Kwong’s most recent work is a large 65-by-79 inch acrylic on window shade painting (with permanent marker and micron pen) that illustrates the 1867 Chinese railway workers’ strike, a protest of which there is no existing photographic documentation. He completed this artwork at the San Rafael Public Library over the past year.
“The library has been so generous in supporting me. In doing this piece, I watched what people do at the library, and it’s way more than just research…,” said Kwong. “For me, the library has been a place to work since I don’t have a studio.”
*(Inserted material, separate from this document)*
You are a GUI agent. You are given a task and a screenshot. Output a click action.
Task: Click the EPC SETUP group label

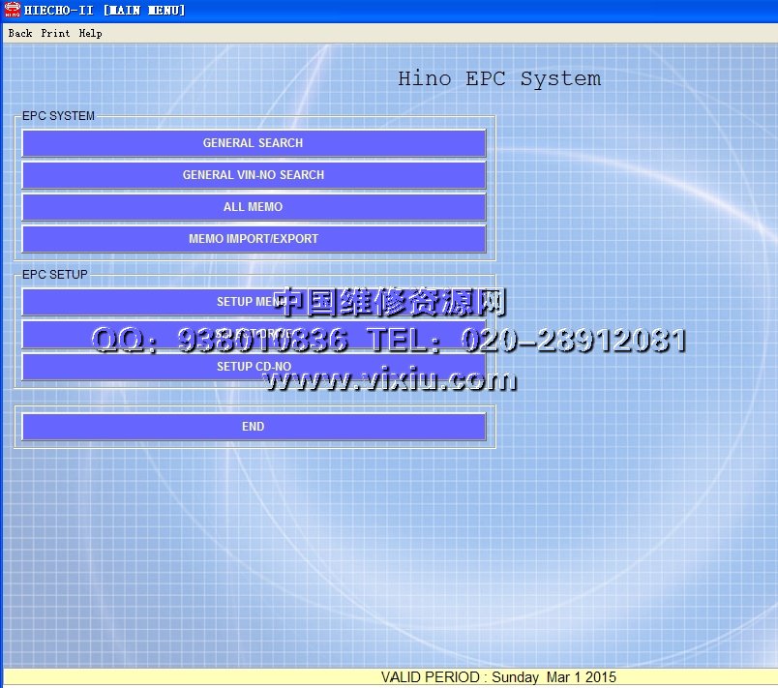(x=54, y=275)
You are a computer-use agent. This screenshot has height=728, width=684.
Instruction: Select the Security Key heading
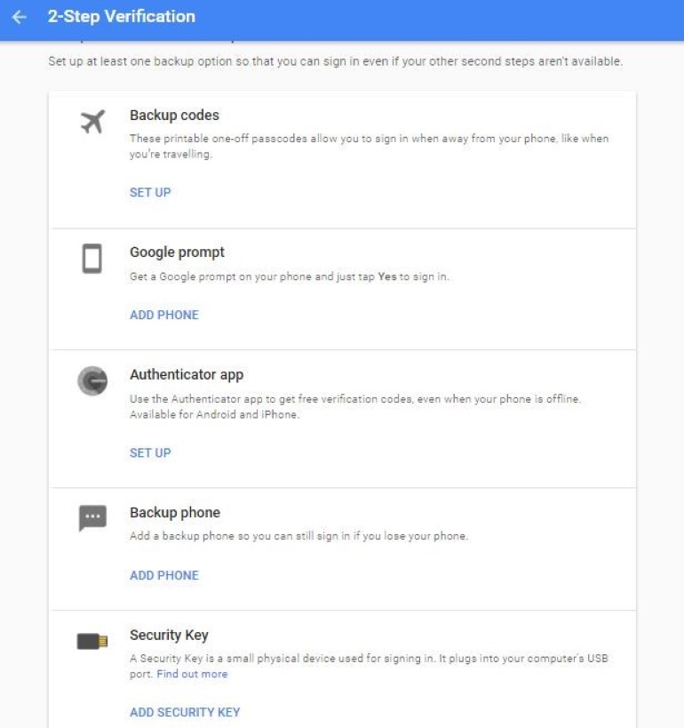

“I can only speak to the San Rafael Library, but they’ve been amazing and friendly and helpful,” Kwong continued. “Even the people in the library, who range from extreme wealth to extreme poverty, are wonderful. And every time I get there to work, they just get up and move and make room for me. It’s amazing.”
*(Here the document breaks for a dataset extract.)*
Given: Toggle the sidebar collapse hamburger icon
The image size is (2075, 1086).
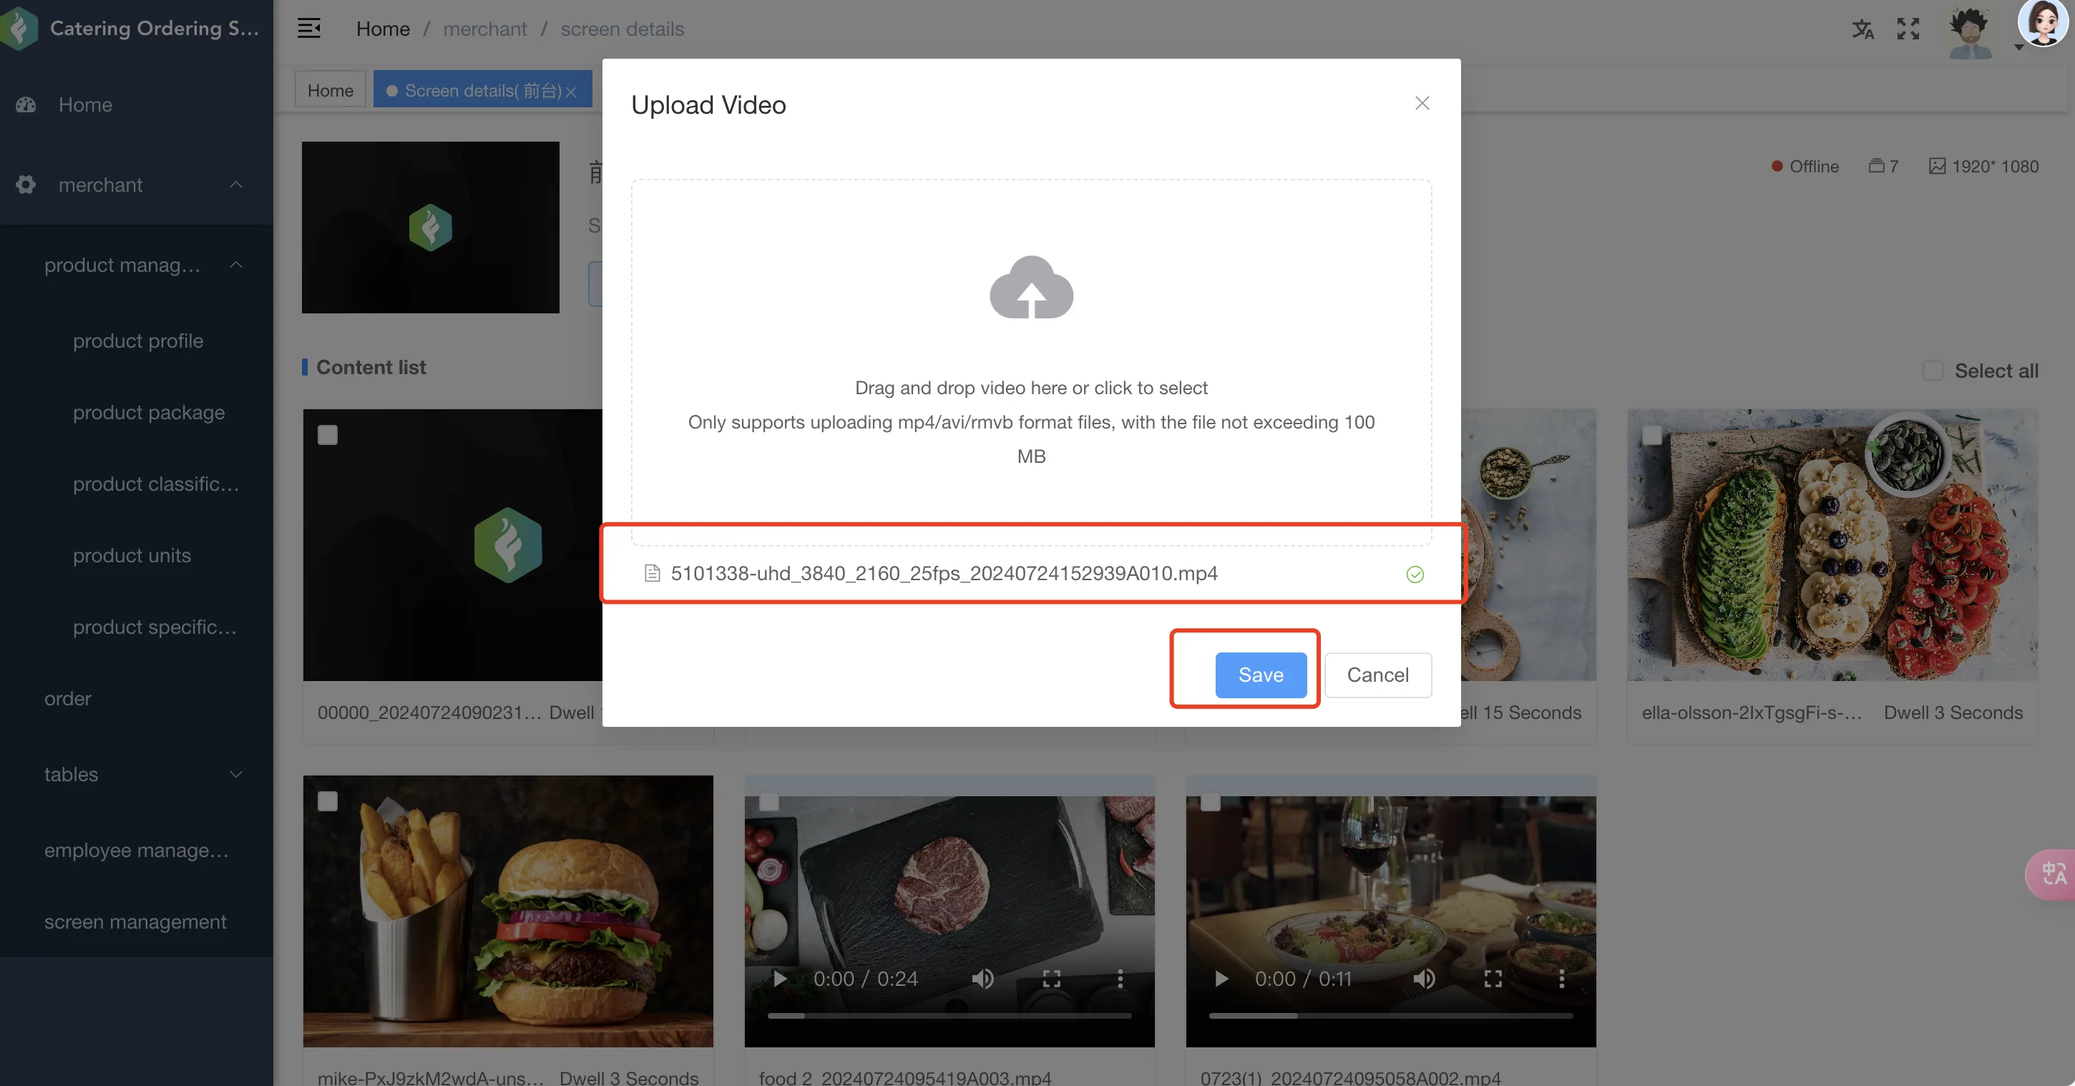Looking at the screenshot, I should [x=309, y=28].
Kwong is set to give an artist talk hosted by the library on Monday, June 26, the day after the anniversary of the June 25, 1867 Chinese labor strike. This artist talk is free to attend and will be held rain or shine.
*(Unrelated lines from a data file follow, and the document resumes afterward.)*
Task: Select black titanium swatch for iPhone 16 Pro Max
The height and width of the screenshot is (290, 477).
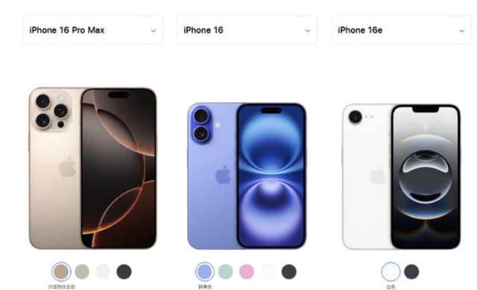Action: point(124,271)
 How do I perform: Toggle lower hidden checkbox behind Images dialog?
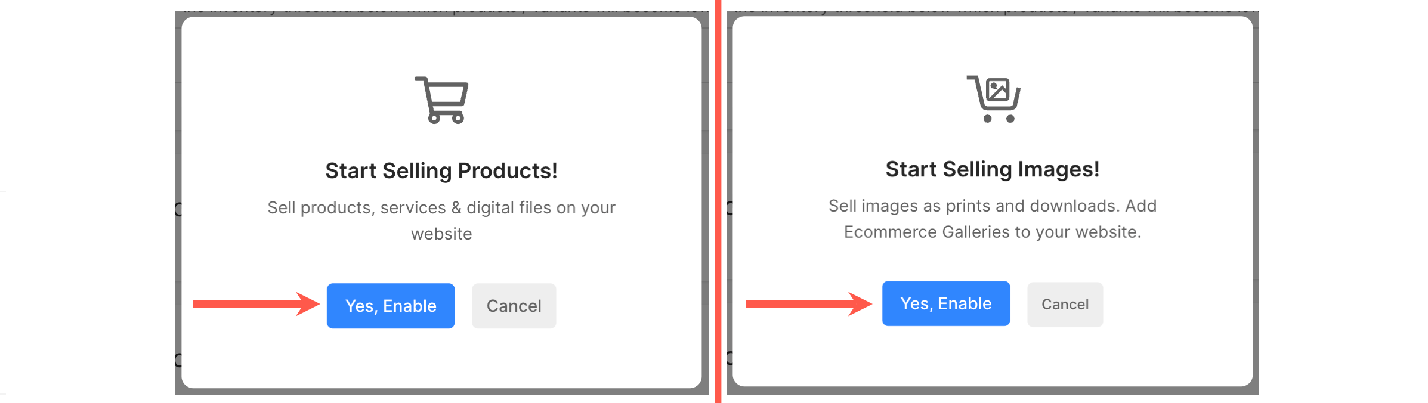click(x=730, y=358)
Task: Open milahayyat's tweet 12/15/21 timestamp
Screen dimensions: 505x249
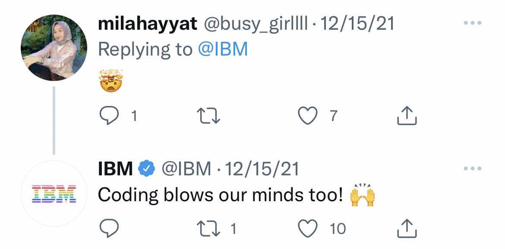Action: (358, 24)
“The narrative that I want to shed light on is that the Chinese or Asians were protesting a long time ago, and the stereotype that they put their head down and go along with things is untrue,” said Kwong. “The reality is that, even in San Francisco, Chinese or Asian people are perceived as people who don’t make trouble—but they were protesting back then and still are to this day. The strike in 1867 was the largest of its kind.”
Kwong was born and raised in the Bay Area, though his family originally emigrated from China. His name, Evri Kwong, was fashioned after the early 1960s boat, Everyman, which was built in and sailed from Sausalito to protest nuclear test zones in the Pacific Ocean. From the moment Kwong was born, activism on behalf of the everyman was a part of his identity in the same way art was as well.
“I was just driven to make drawings—it’s something in me that I’m driven to do, and it goes beyond liking it or not,” explained Kwong. “It’s like my meditation; it calms me down. I don’t think about my work when I’m doing it; I’m just in a zone where I’m responding to shape, color and form.
“I’m able to engage with the world with my artwork,” continued Kwong. “Not escape, but engage—people think artists are hiding or escaping through their work, but for me, I’m confronting the world through my art.”
Kwong has remained in connection with his family’s generational roots and has not allowed the stories surrounding their experiences as Chinese Americans be forgotten. His grandmother, for instance, was detained on Angel Island for six months during her crossing. And his grandfather, a medicinal herb doctor, moved to a white neighborhood and was promptly asked to move elsewhere (he refused).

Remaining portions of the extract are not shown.